Abiade pointed out that organizations like the Rhode Island Foundation and Kids Count deserve credit for embracing diversity, equity, and inclusion – both internally and with the initiatives they support – but it’s past time for more leaders of color to be selected for some of these vacancies.
There’s also good reason to look outside of the current safety net of Rhode Islanders looking for jobs. Take the United Way of Rhode Island, for example. Four years ago, it hired Cortney Nicolato, a URI graduate who worked in nonprofits across the country before returning to the state. She breathed new energy into the organization, and is now one of the most important voices in Rhode Island when it comes to housing – arguably the most important issue at this moment.
Xaykham Khamsyvoravong, who heads up asset operations for US infrastructure partners at CBRE Investment Management, is running for Newport City Council, and at age 38, is on just about everyone’s shortlist to do anything he wants in Rhode Island for the next 40 years. He says the business community is also bracing for significant changes.
Amica Mutual Insurance CEO Bob DiMuccio just retired after 31 years with the company, and is being replaced by Edmund Shallcross III. At casino giant Bally’s, Marc Crisafulli, who was president of the two casinos in Rhode Island, just announced his retirement.

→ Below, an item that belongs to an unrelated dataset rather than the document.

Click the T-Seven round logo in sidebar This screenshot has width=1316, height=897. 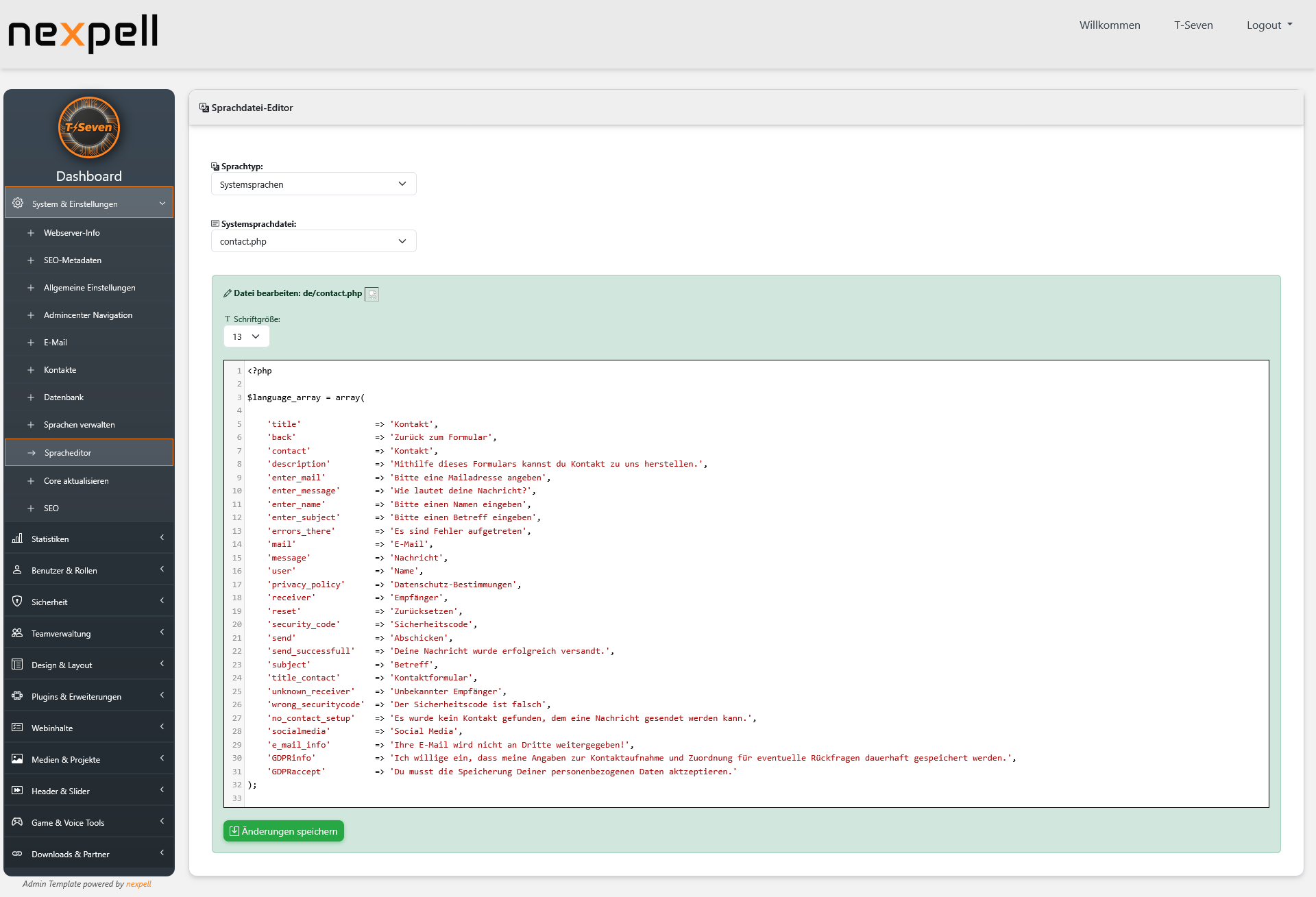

And Hasbro CEO Chris Cocks is still less than one year into his new role following the death of Brian Goldner.
“The corporate world has historically invested in people who understand politics, but what we are seeing is an evolution of that,” Khamsyvoravong said. “Tomorrow’s leaders need both the moral credibility of sincerely understanding their communities, while also having the technical expertise to deliver on their organizational missions.”
With all that change, it’s clear that the next year in Rhode Island has the chance to shape the next generation of leaders in the state.
And you thought all we had was a few political offices changing hands.